**Task requirements:** Please repeat the lines below exactly. Begin with the line containing "Open the Disk Encryption tab" and go on through the line containing "Task: Click the move icon on ADBE tab".

___ Given data

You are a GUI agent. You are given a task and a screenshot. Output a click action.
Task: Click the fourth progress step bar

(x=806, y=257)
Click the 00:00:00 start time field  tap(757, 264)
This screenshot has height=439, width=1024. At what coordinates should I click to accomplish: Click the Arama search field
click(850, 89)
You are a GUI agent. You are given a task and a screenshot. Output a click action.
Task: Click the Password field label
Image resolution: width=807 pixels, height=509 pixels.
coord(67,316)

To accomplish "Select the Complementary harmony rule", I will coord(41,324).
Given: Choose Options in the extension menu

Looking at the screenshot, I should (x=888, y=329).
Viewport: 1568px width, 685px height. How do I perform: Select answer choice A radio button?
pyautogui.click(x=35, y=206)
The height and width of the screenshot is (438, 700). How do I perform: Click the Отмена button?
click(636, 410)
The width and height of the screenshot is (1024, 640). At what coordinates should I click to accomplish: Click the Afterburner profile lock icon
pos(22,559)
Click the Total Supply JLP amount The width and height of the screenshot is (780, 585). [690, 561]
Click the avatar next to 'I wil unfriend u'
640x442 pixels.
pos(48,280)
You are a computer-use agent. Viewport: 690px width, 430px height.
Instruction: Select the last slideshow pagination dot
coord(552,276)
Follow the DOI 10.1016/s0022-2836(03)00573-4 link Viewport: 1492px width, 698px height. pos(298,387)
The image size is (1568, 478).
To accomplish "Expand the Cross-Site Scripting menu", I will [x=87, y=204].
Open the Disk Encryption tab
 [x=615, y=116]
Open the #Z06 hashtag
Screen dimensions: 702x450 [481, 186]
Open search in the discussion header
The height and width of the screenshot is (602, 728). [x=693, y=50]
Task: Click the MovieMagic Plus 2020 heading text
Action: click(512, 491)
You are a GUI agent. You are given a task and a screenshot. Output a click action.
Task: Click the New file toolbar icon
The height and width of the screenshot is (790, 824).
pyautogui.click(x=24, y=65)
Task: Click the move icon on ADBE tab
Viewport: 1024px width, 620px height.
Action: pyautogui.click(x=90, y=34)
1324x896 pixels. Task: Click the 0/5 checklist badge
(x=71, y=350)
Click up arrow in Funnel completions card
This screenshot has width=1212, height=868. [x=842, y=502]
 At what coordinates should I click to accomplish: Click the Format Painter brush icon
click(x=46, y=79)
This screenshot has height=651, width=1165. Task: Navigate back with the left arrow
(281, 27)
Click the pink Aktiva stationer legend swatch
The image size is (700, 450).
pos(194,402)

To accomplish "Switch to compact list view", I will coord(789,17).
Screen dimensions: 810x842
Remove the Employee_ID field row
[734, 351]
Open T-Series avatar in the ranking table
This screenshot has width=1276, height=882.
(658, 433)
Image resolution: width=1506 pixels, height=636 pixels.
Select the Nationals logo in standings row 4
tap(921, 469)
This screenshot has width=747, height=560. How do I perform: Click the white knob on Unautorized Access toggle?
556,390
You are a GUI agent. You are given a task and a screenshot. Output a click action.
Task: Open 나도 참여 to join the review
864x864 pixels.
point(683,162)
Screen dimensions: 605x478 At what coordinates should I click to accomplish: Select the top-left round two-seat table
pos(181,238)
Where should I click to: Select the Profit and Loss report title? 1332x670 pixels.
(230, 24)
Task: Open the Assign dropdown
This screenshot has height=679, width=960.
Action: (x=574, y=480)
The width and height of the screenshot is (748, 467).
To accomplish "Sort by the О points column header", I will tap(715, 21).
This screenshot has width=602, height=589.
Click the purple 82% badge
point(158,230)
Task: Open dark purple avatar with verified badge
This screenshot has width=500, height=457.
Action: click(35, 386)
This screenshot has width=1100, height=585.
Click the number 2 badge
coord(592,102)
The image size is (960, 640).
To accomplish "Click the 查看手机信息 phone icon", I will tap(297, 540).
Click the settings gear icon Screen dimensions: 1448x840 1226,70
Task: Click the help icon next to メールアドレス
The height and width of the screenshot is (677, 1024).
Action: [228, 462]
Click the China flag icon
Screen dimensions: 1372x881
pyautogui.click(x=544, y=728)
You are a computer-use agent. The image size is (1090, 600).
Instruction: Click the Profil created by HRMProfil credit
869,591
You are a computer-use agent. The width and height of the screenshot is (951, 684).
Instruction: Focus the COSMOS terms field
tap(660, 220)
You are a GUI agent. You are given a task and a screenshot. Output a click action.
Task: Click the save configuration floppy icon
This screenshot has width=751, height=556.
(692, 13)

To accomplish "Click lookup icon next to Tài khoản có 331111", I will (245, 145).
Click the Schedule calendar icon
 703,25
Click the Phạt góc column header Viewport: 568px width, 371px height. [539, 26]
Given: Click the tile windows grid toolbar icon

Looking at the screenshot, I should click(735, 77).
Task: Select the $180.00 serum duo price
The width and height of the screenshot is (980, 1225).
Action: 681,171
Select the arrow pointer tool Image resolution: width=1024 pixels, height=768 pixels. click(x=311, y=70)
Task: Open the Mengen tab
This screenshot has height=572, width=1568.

______

**Response to this exercise:**
Open the Disk Encryption tab
 [x=615, y=116]
Open the #Z06 hashtag
Screen dimensions: 702x450 [481, 186]
Open search in the discussion header
The height and width of the screenshot is (602, 728). [x=693, y=50]
Task: Click the MovieMagic Plus 2020 heading text
Action: click(512, 491)
You are a GUI agent. You are given a task and a screenshot. Output a click action.
Task: Click the New file toolbar icon
The height and width of the screenshot is (790, 824).
pyautogui.click(x=24, y=65)
Task: Click the move icon on ADBE tab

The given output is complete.